It has been 49 years since I got my degree at Auburn University. I’ve spent 47 of those years in Alabama. Considering my roots, this does not seem odd or unusual to me.
My ancestors have been here for nearly 200 years. Three great-grandfathers served in the Civil War. One never came home, another was discharged at Appomattox, VA. My kin were Lees, Stuarts, Rogers and Paulks.
They survived plowing and planting the sandy soil of Covington and Butler counties and by pulling one end of a crosscut saw until sweat puddled in their boots. They lived in dog trot houses with a dug well out back and went to Primitive Baptist churches. They were neither landed or learned. One of my grandmothers could neither read or write. They dipped snuff and had an occasional drink of something besides water and when the weather was right, they listened to their dogs tree possums and coons. They butchered hogs when mornings were frosty and hung slabs of bacon in their smokehouse.

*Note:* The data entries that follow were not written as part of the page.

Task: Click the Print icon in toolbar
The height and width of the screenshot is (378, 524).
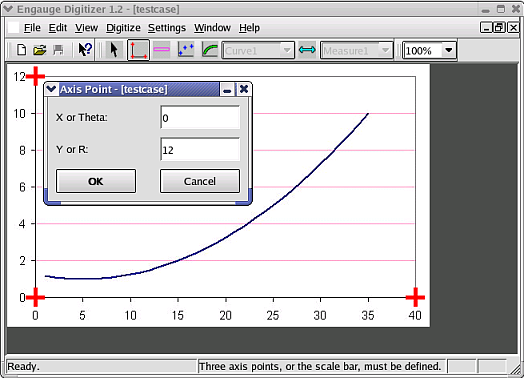Action: [x=58, y=50]
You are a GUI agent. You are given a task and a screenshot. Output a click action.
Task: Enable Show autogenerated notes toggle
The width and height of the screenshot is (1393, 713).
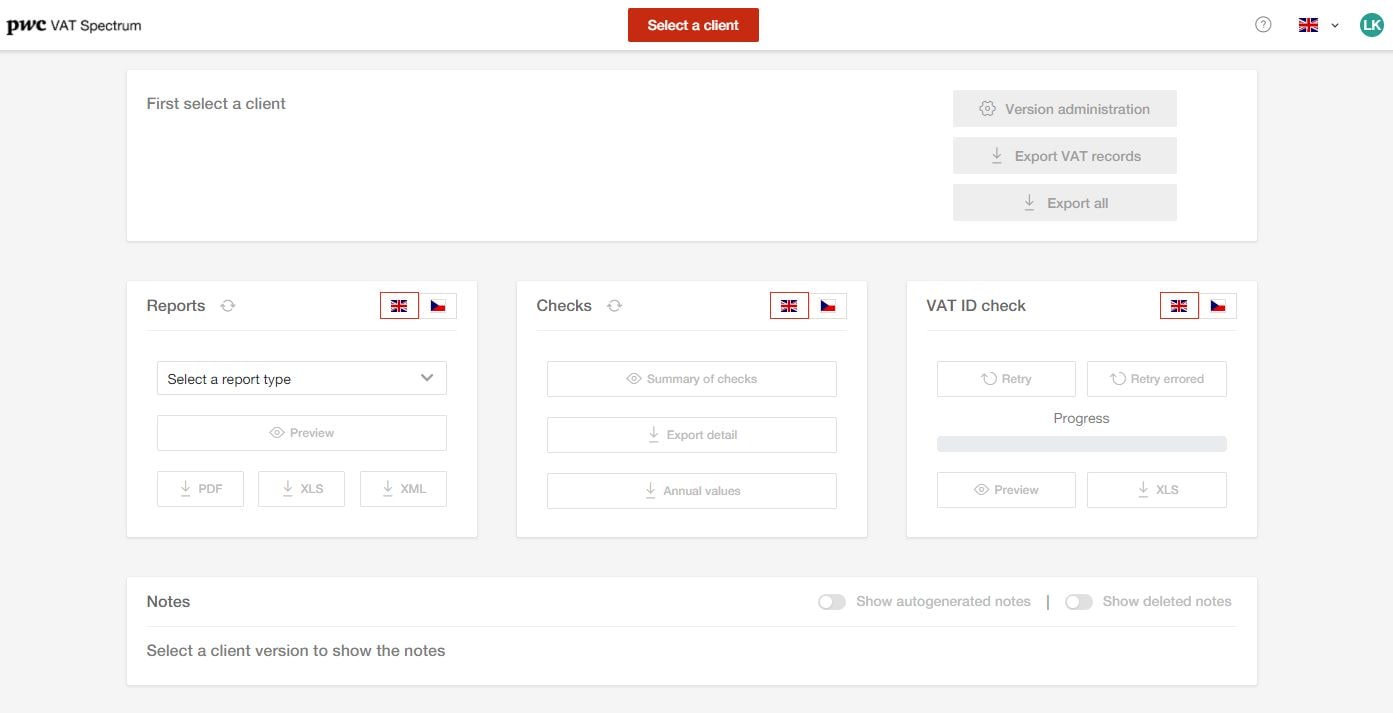(832, 602)
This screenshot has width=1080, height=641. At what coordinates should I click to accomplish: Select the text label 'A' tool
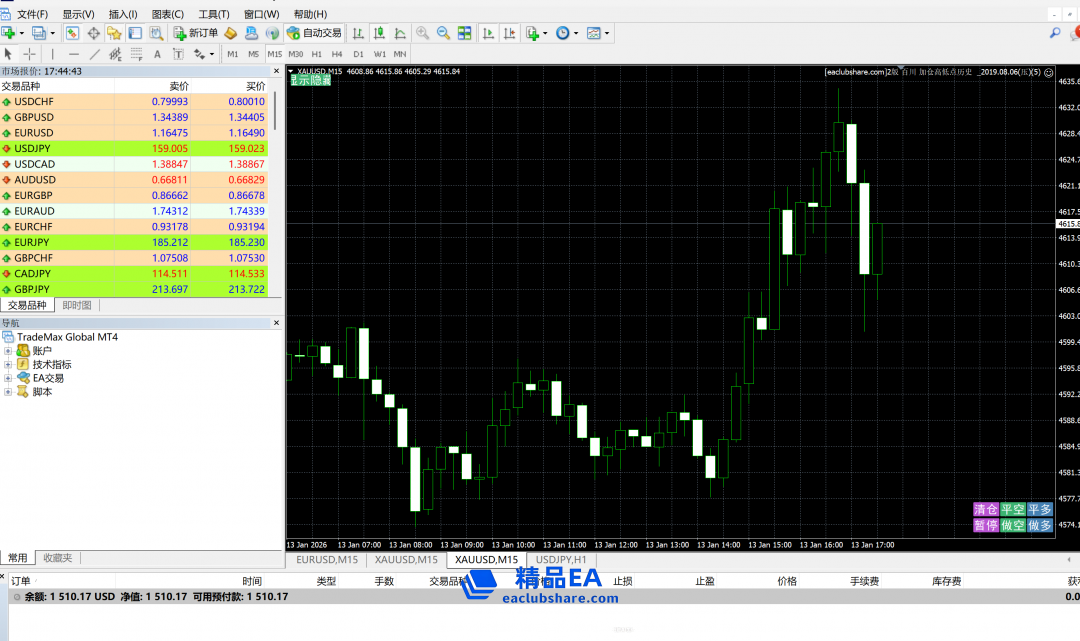pos(157,54)
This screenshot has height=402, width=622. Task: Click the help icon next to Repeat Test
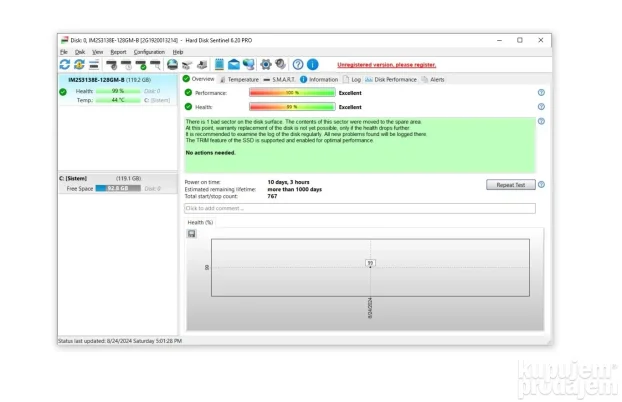(541, 184)
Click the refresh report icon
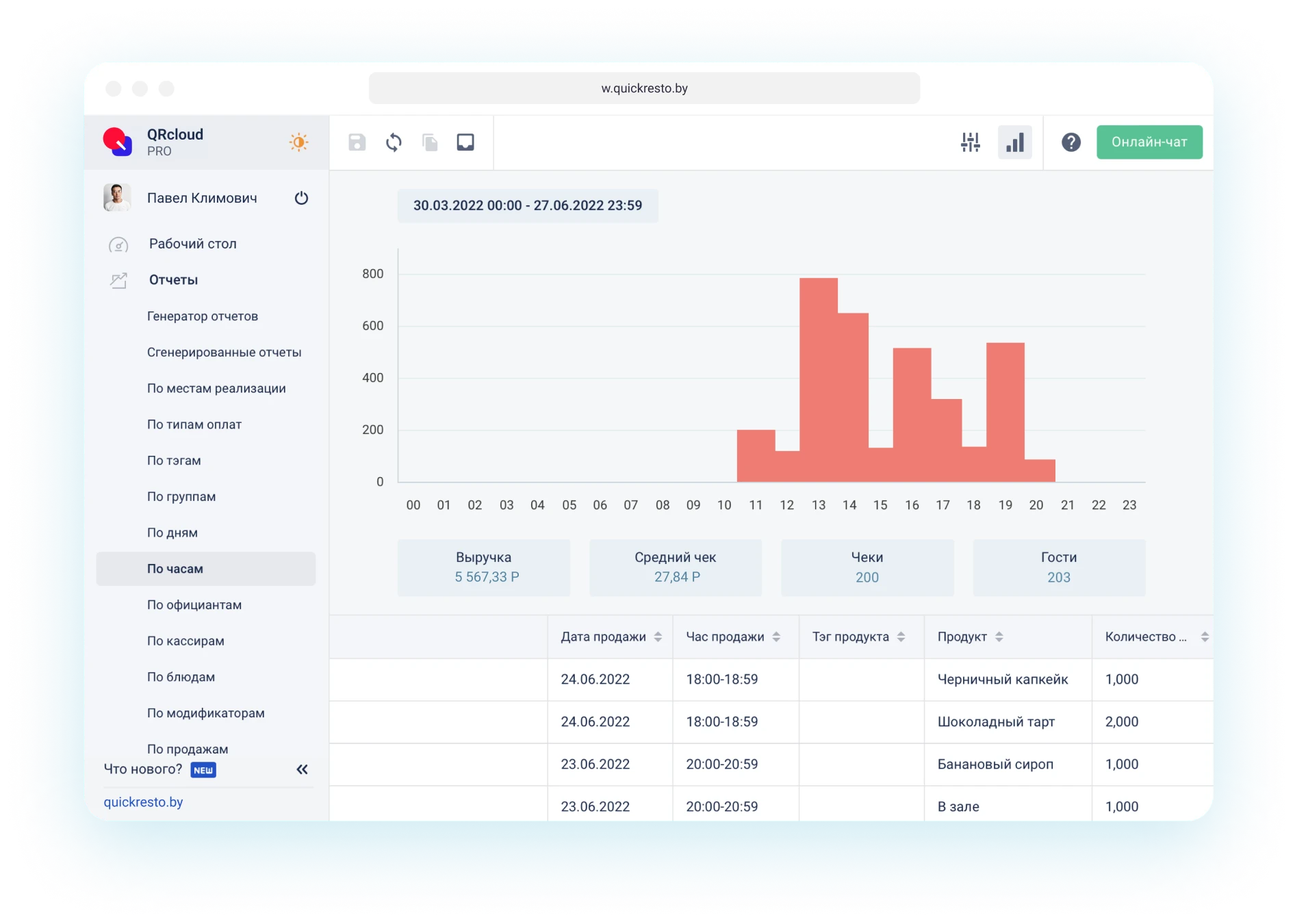The height and width of the screenshot is (924, 1295). coord(394,142)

And today they rest in plots of earth called Bushfield and Elizabeth and Moriah and Fairmont. Their blood also runs through my brother and sister, both of whom live in North Carolina. A team of oxen couldn’t drag either back to Alabama.

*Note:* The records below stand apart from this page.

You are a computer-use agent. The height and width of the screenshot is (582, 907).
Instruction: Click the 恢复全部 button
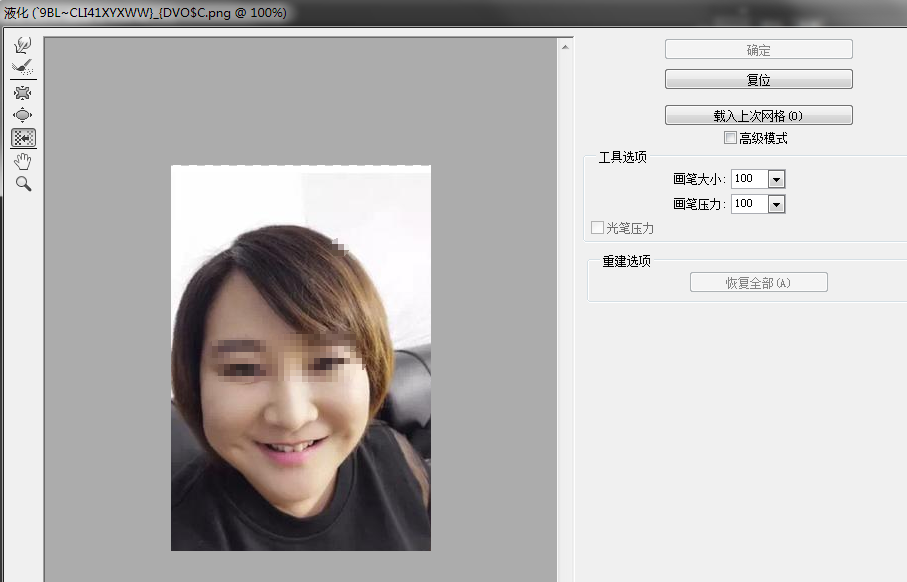(x=758, y=283)
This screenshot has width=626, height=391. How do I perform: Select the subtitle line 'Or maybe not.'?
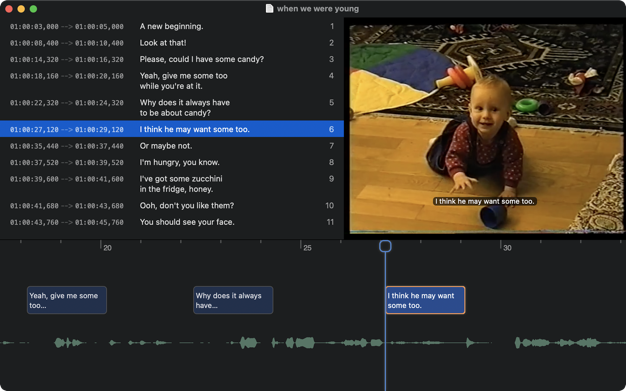pos(172,146)
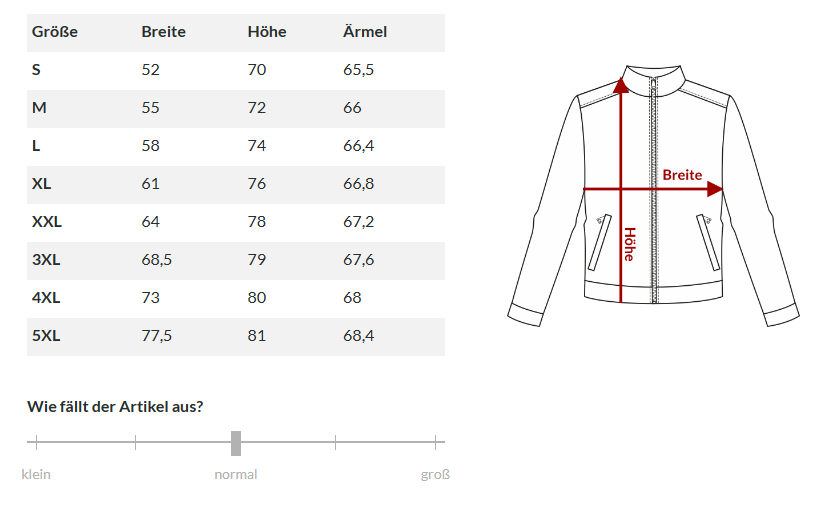
Task: Select the 5XL size row label
Action: pos(46,336)

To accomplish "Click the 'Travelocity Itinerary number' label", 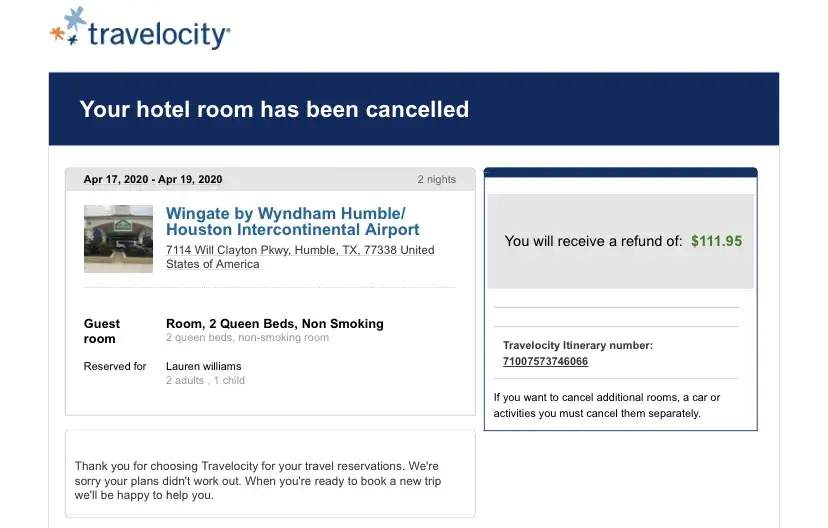I will pos(577,346).
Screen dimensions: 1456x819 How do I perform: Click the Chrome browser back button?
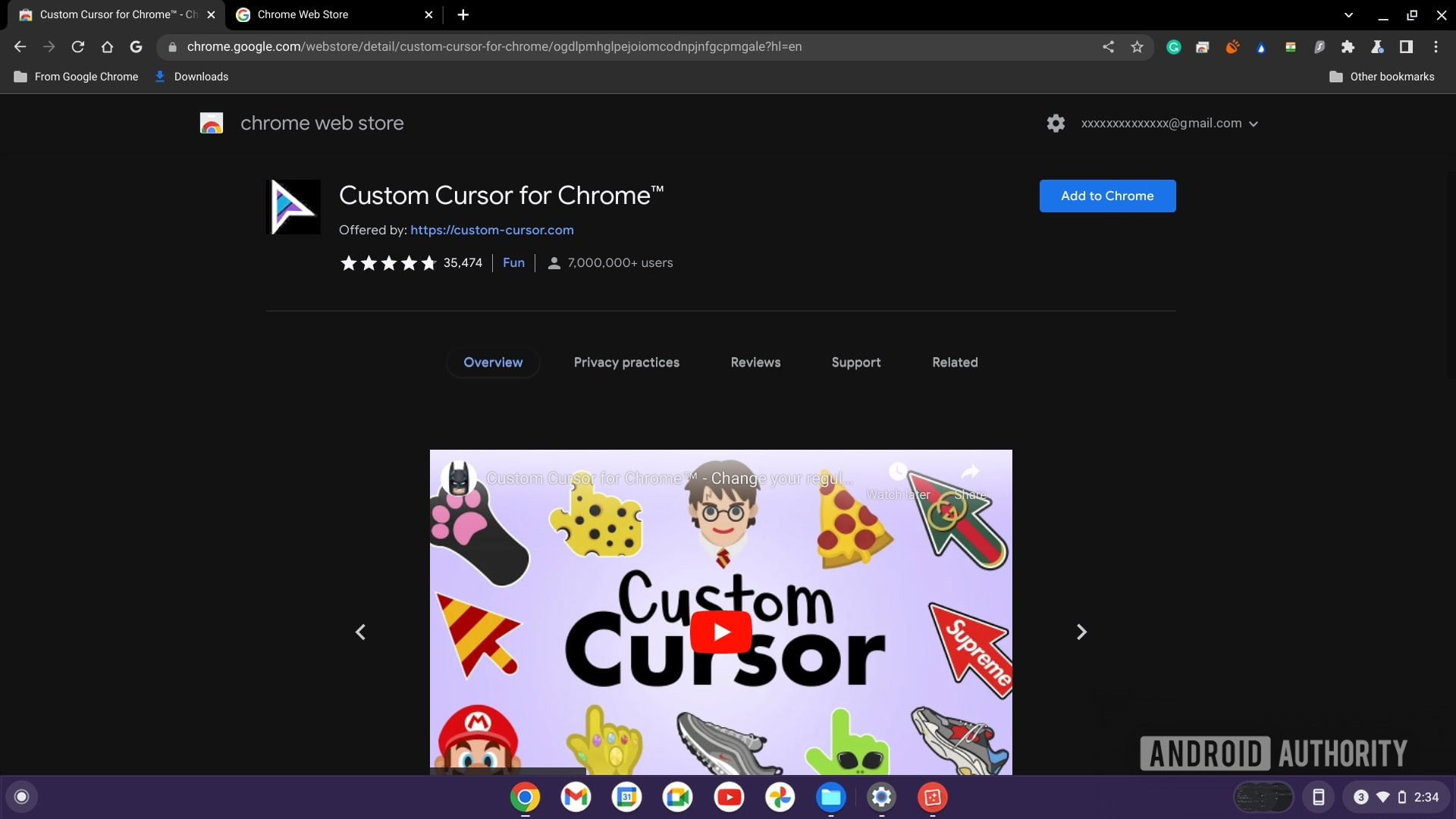click(x=20, y=46)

But being just plain stubborn or hard-headed I’ve stayed. Always with the hope that the day might come when the people of Alabama might be wise enough to elect the political leaders they deserve. But for reasons I have never been able to comprehend we’ve allowed ourselves to listen to the wrong voices. Voices that played to our most basic fears and insecurities and turned us one against another. White against black. Rich against poor. Region against region. Country against city.
There are good people in Alabama. I meet them every day. Many of them work in schools, spending their own money so a less fortunate child will have a snack when their classmates do. Principals who are at school to greet children getting off buses and who lock their office door after the sun has set. People who still believe it is better to give than receive. People who sing in a church choir and work with Cub Scouts and Pee Wee football teams.
The cold, hard truth is that we’ve come to a juncture in the life of Alabama where our “leadership” is anything but. Montgomery is in shambles. The quest for greed, the thirst for power, the personal agendas overshadow any pretense of doing what is right and honorable and in the best interest of the majority. Recently a veteran of the legislature told me they are embarrassed that people know what they do.
Our governance now seems more reality show than anything else. Honey Boo Boo may show up at the Statehouse any day now.
We will soon try for the third time this year to cobble together a General Fund budget. One of the most prominent ideas floating around is to take millions from the educating Trust Fund to prop up the General Fund–even though education has not been adequately funded since 2008. And irony of irony, the cost for the special session will be paid for with education dollars.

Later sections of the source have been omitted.